Please output each entry exactly as it appears.

Data in this exercise:
==*==
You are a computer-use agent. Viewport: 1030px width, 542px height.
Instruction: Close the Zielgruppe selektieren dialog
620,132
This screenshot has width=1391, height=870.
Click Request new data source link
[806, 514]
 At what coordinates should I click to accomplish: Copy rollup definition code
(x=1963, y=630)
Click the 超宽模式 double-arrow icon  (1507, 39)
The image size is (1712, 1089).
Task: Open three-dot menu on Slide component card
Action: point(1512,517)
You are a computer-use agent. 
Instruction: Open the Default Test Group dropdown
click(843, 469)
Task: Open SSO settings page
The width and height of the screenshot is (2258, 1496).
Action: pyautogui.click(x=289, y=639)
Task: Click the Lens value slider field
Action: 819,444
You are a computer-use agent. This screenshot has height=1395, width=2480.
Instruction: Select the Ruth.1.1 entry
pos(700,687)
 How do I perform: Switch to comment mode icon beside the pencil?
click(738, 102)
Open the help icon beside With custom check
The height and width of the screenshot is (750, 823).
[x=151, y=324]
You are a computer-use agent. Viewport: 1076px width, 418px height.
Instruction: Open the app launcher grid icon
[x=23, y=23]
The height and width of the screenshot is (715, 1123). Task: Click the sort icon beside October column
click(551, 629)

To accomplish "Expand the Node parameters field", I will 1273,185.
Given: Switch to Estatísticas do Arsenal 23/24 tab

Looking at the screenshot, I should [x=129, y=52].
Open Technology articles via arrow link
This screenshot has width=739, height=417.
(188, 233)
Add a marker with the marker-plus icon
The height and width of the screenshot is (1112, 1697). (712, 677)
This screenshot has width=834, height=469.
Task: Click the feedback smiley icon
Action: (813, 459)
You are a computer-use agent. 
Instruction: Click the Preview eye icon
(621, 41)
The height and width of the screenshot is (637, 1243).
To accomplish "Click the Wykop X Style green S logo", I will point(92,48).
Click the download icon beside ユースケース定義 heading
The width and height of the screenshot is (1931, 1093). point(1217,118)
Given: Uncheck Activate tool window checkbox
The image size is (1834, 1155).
==*==
Task answer:
You are a computer-use agent. Viewport: 1030px width, 542px height.
Instruction: Close the Zielgruppe selektieren dialog
620,132
This screenshot has width=1391, height=870.
Click Request new data source link
[806, 514]
 At what coordinates should I click to accomplish: Copy rollup definition code
(x=1963, y=630)
Click the 超宽模式 double-arrow icon  (1507, 39)
The image size is (1712, 1089).
Task: Open three-dot menu on Slide component card
Action: point(1512,517)
You are a computer-use agent. 
Instruction: Open the Default Test Group dropdown
click(843, 469)
Task: Open SSO settings page
The width and height of the screenshot is (2258, 1496).
Action: pyautogui.click(x=289, y=639)
Task: Click the Lens value slider field
Action: 819,444
You are a computer-use agent. This screenshot has height=1395, width=2480.
Instruction: Select the Ruth.1.1 entry
pos(700,687)
 How do I perform: Switch to comment mode icon beside the pencil?
click(738, 102)
Open the help icon beside With custom check
The height and width of the screenshot is (750, 823).
[x=151, y=324]
You are a computer-use agent. Viewport: 1076px width, 418px height.
Instruction: Open the app launcher grid icon
[x=23, y=23]
The height and width of the screenshot is (715, 1123). Task: Click the sort icon beside October column
click(551, 629)

To accomplish "Expand the Node parameters field", I will 1273,185.
Given: Switch to Estatísticas do Arsenal 23/24 tab

Looking at the screenshot, I should [x=129, y=52].
Open Technology articles via arrow link
This screenshot has width=739, height=417.
(188, 233)
Add a marker with the marker-plus icon
The height and width of the screenshot is (1112, 1697). (712, 677)
This screenshot has width=834, height=469.
Task: Click the feedback smiley icon
Action: (813, 459)
You are a computer-use agent. 
Instruction: Click the Preview eye icon
(621, 41)
The height and width of the screenshot is (637, 1243).
To accomplish "Click the Wykop X Style green S logo", I will point(92,48).
Click the download icon beside ユースケース定義 heading
The width and height of the screenshot is (1931, 1093). point(1217,118)
Given: Uncheck Activate tool window checkbox
The image size is (1834, 1155).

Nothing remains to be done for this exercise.